- Born: Cecil Chao Sze-Tsung 27 September 1936 (age 89) Shanghai, China
- Education: University of Durham
- Occupation: Chairman of Cheuk Nang (Holdings) Ltd.
- Children: 3; including Gigi
- Parent(s): Chao Tsong-yea (father) Chao Nyi Ya-tsung (mother)

Chinese name
- Traditional Chinese: 趙世曾
- Simplified Chinese: 赵世曾

Standard Mandarin
- Hanyu Pinyin: Zhào Shìzēng
- Wade–Giles: Chao Shih-tseng

= Cecil Chao =

Hong Kong billionaire

Cecil Chao Sze-Tsung (趙世曾; born 27 September 1936) is a Hong Kong billionaire who is the owner of Cheuk Nang (Holdings) Ltd, a Hong Kong-based property development and investment company, known for its focus on residential and commercial real estate projects in the region.

The Chao family is a prominent shipping dynasty in Hong Kong, founded by Chao Tsong-yea in the mid-20th century. Chao is the last surviving of the four sons of Wuxi-born shipping tycoon Chao Tsong-yea and his wife Chao Nyi Ya-tsung. His elder brother Frank Chao Sze-bang died in 2001, and his younger brother George Chao Sze-kwong died in 2016.

He claims to have dated over 10,000 women. He has three children by three of them: Wai Yiu (mother of Gigi Chao), Ying Ying (mother of Howard), and Terri Holladay (mother of Roman).

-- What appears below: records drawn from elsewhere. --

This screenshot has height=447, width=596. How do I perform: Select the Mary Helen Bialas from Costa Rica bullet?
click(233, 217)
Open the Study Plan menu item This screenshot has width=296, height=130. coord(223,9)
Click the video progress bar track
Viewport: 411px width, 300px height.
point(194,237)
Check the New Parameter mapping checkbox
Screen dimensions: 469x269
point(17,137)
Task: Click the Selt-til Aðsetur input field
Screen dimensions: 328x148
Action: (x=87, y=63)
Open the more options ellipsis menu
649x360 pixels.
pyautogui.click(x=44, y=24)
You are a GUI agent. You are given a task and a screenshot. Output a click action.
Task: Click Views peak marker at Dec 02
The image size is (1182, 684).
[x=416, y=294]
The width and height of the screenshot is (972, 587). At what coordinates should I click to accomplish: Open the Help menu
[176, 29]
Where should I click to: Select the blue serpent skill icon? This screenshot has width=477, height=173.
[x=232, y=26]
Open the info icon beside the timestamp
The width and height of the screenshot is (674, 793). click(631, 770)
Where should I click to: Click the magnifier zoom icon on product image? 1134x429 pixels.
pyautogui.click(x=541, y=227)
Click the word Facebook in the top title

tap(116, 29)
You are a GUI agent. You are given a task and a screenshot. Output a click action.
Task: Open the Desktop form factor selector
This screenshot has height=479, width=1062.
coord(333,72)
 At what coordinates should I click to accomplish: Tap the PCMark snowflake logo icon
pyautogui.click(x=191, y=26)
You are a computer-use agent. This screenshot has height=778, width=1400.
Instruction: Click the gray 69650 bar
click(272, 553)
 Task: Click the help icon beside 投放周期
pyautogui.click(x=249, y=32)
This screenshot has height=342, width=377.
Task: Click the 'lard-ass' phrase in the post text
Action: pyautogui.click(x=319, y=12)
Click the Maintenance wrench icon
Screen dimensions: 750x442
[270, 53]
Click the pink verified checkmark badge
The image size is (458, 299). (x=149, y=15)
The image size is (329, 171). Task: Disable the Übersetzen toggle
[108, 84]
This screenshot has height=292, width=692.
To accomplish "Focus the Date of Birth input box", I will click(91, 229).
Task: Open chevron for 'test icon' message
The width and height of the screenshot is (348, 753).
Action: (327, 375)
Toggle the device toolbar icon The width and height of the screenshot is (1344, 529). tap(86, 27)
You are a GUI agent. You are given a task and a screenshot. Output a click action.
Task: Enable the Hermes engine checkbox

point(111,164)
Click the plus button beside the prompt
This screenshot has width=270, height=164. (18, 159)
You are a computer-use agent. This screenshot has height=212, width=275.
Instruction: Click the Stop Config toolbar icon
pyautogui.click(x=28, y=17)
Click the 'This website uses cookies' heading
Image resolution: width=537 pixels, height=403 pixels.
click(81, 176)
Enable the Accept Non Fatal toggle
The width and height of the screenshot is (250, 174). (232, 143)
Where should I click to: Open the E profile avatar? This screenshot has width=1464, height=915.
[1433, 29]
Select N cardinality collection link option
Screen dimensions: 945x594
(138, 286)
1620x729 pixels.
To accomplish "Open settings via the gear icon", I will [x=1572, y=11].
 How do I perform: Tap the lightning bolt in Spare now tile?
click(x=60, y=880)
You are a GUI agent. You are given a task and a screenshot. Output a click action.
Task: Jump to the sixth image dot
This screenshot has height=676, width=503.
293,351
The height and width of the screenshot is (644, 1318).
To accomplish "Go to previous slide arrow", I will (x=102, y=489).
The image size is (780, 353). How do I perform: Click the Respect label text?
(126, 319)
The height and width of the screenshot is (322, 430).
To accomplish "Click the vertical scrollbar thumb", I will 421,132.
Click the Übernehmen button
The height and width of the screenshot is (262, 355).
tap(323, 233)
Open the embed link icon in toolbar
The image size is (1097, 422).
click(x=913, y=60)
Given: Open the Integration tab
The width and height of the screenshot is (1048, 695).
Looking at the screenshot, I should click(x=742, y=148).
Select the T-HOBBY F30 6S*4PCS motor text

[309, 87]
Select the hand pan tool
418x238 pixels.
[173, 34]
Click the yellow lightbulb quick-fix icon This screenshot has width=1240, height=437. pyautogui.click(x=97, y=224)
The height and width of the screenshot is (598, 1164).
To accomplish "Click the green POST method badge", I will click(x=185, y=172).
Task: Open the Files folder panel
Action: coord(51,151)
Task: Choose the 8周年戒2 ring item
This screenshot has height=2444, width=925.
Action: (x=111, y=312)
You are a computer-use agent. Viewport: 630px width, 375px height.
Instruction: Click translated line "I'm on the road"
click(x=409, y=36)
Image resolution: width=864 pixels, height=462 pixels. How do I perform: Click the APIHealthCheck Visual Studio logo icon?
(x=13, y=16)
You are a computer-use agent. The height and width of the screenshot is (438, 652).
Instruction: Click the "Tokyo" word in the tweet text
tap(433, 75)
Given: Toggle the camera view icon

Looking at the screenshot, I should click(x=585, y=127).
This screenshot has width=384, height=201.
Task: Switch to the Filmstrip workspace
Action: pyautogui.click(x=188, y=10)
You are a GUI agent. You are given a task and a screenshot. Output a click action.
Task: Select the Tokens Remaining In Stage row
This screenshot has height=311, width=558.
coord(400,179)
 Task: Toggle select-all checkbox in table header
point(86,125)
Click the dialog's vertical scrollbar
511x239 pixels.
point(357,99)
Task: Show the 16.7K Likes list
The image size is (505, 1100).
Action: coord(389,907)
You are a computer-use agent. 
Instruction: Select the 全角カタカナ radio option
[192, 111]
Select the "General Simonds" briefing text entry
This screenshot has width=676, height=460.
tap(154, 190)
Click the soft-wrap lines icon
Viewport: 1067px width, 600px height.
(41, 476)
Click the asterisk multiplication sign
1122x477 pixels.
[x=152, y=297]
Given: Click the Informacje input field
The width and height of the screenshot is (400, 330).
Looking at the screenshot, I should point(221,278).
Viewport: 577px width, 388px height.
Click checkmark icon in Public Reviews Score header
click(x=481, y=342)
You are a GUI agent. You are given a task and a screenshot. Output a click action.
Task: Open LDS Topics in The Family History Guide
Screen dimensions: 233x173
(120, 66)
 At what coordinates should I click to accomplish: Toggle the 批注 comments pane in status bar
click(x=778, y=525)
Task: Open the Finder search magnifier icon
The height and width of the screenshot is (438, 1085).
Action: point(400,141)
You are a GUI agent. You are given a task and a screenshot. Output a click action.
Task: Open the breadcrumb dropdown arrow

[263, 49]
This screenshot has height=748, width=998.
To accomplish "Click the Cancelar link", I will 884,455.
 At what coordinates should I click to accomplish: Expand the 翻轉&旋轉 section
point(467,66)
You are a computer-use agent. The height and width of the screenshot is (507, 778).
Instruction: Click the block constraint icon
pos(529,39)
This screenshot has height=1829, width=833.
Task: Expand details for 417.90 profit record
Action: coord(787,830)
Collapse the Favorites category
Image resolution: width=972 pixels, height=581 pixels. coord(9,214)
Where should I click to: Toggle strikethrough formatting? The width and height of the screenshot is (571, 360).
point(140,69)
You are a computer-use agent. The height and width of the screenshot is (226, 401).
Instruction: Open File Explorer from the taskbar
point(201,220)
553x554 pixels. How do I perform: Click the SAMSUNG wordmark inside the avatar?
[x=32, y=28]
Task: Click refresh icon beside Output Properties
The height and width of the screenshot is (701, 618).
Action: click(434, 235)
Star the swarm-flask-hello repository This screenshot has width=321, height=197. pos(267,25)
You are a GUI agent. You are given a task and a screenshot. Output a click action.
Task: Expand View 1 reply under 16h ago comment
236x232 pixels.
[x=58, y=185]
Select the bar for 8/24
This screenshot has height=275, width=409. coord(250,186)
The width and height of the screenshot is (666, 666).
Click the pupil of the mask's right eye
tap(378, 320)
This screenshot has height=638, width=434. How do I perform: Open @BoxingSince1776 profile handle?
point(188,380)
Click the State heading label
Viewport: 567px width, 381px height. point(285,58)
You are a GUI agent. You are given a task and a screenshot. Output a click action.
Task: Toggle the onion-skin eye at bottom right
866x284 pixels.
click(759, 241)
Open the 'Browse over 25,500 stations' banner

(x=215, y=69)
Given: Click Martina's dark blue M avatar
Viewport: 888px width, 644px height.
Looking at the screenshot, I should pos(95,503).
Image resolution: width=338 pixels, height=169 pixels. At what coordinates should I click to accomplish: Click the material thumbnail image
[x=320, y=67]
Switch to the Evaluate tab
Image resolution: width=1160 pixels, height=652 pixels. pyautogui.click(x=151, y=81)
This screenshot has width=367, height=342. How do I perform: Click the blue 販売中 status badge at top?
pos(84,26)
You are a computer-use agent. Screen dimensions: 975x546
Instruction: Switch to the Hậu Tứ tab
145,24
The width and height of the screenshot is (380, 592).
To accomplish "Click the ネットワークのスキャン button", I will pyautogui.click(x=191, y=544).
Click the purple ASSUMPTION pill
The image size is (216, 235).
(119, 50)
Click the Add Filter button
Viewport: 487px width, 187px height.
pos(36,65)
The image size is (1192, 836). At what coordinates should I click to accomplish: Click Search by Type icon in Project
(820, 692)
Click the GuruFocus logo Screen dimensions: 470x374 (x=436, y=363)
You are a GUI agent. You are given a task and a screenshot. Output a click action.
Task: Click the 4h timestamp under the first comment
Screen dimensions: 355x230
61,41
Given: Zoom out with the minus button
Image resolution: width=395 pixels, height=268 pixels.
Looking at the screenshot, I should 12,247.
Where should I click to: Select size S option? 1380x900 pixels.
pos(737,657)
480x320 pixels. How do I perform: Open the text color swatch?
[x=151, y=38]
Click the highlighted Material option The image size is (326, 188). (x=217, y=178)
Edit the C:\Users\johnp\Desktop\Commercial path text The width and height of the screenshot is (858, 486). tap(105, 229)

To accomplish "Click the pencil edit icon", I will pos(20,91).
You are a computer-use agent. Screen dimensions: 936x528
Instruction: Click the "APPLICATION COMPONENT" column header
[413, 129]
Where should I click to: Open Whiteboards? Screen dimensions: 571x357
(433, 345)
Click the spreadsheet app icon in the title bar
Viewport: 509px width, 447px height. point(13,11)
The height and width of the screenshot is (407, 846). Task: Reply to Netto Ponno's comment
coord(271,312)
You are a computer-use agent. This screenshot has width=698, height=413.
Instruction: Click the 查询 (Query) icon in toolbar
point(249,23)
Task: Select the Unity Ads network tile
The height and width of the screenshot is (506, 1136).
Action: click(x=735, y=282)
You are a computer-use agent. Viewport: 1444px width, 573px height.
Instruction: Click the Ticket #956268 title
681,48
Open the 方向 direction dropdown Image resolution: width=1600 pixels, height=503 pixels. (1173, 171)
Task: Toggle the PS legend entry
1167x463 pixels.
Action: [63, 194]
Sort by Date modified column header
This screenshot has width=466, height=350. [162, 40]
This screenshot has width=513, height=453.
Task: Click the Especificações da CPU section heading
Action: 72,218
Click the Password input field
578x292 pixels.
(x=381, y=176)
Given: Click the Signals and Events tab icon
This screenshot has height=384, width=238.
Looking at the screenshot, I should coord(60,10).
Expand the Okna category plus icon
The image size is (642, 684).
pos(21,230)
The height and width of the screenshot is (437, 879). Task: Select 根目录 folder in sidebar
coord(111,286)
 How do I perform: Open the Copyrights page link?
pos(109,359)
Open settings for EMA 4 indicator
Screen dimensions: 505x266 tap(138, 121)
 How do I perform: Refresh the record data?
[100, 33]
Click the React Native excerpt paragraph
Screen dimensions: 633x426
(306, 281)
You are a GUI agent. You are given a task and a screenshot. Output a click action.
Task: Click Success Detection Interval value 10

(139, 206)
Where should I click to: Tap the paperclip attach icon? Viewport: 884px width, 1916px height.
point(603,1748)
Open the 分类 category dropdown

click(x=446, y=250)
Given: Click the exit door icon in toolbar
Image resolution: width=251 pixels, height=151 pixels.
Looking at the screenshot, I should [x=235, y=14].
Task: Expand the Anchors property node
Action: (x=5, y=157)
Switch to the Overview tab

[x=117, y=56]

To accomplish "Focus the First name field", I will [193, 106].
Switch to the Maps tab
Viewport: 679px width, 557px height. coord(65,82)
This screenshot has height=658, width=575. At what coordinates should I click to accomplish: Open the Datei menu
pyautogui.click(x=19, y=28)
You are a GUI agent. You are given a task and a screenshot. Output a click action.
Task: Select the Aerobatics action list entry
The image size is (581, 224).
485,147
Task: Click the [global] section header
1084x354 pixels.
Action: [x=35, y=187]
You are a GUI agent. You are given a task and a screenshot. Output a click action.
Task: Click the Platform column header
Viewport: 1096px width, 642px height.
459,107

In 2012, Chao gained international attention when he offered $65 million to any man who could convince his lesbian daughter, Gigi Chao, to marry him. Despite criticism, Chao remained unrepentant. In 2014, Chao increased the reward to $120 million. Gigi responded publicly in an open letter printed in the South China Morning Post. He has since rescinded the offer publicly.